Seven US allies have expressed support for a coalition effort, though the conspicuous absence of committed warships suggests that enthusiasm for a shooting war in the Persian Gulf is, shall we say, measured.
The Political Theatre
Trump himself has been characteristically coy, publicly stating he was 'not putting troops anywhere' before adding 'if I were, I certainly wouldn't tell you.' Meanwhile, US lawmaker Pete Sessions has offered the rather creative argument that Marines on Kharg Island would not constitute 'boots on the ground.' One imagines the Marines' actual boots might beg to differ.
What Happens Next?
As of 20 March, no final decision on a ground invasion has been made. But the deployment of Marine units, the sustained air campaign against Iranian positions, and the increasingly hawkish language from senior officials all suggest this is more than idle sabre-rattling.

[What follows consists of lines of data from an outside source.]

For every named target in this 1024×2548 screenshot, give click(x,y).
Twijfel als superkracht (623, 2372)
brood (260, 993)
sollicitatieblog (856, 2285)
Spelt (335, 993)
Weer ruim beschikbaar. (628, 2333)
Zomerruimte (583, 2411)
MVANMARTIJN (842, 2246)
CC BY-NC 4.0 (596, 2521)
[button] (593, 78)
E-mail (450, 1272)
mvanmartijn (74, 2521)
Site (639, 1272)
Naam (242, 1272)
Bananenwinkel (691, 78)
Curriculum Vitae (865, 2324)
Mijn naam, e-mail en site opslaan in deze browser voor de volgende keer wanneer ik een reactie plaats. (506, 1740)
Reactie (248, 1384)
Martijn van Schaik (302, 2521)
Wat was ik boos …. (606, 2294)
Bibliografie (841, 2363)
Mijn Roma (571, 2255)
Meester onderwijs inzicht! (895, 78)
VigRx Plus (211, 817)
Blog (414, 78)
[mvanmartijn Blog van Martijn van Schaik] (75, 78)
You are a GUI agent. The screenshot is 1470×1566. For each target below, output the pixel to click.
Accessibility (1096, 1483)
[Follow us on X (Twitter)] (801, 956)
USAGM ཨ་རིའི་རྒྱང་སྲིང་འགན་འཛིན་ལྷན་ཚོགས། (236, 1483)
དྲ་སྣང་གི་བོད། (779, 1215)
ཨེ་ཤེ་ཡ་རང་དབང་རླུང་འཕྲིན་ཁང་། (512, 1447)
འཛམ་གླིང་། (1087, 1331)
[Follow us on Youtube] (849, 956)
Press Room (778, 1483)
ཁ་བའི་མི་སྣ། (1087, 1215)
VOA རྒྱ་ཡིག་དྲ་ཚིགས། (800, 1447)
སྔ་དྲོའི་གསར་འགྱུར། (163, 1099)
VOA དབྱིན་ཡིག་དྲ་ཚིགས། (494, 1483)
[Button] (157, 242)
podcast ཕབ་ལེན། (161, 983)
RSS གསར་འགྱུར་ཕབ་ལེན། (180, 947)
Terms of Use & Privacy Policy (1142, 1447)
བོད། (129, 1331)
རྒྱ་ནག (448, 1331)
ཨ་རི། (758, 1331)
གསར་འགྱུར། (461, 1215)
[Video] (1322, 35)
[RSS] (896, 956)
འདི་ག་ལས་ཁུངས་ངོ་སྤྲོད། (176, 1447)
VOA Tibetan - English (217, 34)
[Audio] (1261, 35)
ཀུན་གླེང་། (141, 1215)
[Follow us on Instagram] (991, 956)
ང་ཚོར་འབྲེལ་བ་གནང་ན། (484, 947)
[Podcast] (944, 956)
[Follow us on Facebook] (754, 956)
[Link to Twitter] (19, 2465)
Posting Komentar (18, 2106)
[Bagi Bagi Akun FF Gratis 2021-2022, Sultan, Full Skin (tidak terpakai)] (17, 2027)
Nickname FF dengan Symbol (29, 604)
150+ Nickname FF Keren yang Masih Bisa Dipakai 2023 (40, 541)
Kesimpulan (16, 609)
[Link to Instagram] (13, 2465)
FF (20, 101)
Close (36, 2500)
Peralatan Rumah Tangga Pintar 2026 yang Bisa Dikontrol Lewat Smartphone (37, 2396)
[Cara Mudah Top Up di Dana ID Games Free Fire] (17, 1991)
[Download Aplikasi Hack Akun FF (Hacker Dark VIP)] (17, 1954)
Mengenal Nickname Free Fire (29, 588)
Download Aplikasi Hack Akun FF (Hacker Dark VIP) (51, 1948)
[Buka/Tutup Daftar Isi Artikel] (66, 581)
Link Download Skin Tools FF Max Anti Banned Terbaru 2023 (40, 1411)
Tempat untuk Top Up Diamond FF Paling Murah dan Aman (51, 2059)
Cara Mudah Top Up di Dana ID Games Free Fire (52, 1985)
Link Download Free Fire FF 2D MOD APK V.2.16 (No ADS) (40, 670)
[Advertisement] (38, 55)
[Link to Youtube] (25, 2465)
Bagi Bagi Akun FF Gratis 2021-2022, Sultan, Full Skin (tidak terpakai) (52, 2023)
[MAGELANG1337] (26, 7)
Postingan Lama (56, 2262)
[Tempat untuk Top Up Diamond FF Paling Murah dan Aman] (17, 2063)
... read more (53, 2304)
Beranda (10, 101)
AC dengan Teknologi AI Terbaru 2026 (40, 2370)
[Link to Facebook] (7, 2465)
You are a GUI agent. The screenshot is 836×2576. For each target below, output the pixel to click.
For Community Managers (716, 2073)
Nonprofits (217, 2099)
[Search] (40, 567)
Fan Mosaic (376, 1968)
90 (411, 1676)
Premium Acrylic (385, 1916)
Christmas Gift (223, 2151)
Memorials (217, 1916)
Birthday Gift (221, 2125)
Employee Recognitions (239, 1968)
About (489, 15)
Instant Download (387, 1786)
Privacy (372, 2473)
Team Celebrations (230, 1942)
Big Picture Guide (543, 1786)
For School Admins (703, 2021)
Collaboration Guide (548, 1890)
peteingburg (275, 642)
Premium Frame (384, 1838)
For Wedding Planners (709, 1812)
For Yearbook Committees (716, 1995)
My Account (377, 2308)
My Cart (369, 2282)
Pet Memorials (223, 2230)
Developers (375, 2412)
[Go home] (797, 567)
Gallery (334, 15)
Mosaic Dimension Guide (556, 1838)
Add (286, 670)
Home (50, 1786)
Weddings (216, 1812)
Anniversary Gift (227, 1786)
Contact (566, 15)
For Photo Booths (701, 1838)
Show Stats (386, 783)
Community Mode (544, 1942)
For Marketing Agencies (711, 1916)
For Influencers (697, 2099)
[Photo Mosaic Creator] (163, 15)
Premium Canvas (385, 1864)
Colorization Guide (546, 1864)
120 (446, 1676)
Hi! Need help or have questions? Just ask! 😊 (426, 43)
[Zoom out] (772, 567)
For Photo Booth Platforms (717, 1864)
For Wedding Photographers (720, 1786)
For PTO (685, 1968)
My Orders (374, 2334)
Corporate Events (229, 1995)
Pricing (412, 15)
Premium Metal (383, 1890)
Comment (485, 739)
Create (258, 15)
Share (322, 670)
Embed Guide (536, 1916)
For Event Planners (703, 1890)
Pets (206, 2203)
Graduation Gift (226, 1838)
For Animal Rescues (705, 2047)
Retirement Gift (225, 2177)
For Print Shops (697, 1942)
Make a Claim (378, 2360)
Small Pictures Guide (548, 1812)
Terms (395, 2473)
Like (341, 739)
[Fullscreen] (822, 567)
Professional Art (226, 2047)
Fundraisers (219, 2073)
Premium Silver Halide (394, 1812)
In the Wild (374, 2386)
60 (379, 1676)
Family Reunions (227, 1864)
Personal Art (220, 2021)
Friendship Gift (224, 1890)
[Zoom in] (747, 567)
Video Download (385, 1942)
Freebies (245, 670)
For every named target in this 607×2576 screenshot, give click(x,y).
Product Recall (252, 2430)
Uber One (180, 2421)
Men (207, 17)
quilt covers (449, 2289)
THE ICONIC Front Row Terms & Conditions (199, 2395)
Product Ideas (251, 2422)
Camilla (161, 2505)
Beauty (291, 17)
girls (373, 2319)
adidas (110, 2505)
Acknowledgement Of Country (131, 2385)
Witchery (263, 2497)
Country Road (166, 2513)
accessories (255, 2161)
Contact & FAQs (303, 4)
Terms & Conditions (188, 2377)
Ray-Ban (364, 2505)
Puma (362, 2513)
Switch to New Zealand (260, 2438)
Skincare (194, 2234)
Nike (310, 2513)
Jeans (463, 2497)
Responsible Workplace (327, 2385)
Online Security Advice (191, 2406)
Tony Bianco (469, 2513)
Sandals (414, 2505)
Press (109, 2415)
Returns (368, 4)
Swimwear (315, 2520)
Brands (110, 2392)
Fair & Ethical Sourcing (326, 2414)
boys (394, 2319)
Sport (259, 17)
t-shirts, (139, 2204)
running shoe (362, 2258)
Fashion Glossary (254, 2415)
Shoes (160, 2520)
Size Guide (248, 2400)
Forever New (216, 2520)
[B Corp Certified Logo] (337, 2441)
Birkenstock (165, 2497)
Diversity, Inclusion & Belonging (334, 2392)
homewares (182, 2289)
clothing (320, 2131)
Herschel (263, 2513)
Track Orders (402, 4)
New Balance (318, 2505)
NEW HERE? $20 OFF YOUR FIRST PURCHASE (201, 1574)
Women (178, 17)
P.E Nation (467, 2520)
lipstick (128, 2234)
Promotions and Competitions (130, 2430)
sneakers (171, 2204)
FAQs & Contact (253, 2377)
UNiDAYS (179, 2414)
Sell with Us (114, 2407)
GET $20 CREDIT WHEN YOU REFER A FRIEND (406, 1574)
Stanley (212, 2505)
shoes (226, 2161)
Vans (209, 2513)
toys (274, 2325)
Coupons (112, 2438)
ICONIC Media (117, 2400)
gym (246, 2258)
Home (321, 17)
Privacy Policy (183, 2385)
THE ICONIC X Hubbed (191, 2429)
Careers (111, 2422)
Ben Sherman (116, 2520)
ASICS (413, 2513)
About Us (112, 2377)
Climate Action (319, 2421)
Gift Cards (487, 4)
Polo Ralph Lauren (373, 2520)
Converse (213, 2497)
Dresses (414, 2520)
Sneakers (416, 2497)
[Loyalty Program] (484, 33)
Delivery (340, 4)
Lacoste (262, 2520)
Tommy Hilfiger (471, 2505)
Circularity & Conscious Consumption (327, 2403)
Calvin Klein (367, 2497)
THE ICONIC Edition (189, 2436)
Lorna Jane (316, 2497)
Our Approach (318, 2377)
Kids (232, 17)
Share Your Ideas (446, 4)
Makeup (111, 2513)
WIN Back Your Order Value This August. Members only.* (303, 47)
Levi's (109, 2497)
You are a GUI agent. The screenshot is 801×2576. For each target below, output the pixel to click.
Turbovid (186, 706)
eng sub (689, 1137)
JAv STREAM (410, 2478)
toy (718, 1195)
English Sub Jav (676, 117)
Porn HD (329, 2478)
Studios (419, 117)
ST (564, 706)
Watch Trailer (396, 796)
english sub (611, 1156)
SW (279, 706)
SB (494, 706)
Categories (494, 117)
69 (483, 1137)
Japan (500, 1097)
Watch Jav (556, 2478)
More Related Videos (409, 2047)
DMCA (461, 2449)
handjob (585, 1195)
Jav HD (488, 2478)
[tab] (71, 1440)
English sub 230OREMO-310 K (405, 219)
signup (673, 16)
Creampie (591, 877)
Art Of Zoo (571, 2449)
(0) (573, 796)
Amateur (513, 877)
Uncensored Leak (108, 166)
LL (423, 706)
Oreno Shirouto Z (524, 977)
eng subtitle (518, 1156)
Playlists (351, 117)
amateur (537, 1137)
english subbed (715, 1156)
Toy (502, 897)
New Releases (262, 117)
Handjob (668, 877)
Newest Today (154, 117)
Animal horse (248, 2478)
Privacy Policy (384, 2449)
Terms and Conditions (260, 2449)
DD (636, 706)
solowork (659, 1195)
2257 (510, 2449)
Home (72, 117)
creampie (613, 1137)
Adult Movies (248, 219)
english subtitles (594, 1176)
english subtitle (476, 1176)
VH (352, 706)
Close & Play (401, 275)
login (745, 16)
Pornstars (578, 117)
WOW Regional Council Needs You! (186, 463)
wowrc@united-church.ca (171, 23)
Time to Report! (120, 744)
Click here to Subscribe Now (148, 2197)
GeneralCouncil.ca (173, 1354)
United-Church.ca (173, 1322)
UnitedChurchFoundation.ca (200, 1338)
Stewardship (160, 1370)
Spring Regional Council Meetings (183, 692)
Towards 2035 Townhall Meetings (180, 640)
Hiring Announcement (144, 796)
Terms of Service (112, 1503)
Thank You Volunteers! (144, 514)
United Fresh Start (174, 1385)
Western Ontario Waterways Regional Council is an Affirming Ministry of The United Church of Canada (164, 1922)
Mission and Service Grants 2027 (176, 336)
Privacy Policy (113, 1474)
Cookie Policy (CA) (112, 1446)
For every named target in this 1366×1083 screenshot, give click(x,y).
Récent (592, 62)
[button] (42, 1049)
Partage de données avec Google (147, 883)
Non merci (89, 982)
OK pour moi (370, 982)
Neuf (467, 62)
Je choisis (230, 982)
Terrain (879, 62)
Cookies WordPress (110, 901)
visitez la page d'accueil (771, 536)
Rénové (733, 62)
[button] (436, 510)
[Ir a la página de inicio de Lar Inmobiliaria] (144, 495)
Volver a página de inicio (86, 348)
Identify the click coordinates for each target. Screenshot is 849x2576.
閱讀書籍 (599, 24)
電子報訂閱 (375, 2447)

Reopening the Strait of Hormuz through military force is technically possible. Whether doing so by seizing an island a stone's throw from the Iranian mainland is wise, proportionate, or even militarily feasible with the forces currently available remains another question entirely.
For British consumers already grimacing at the cost of filling the car, the hope is that cooler heads prevail before this escalates further. History has a rather uncomfortable habit of showing that military operations billed as quick and decisive rarely stay that way.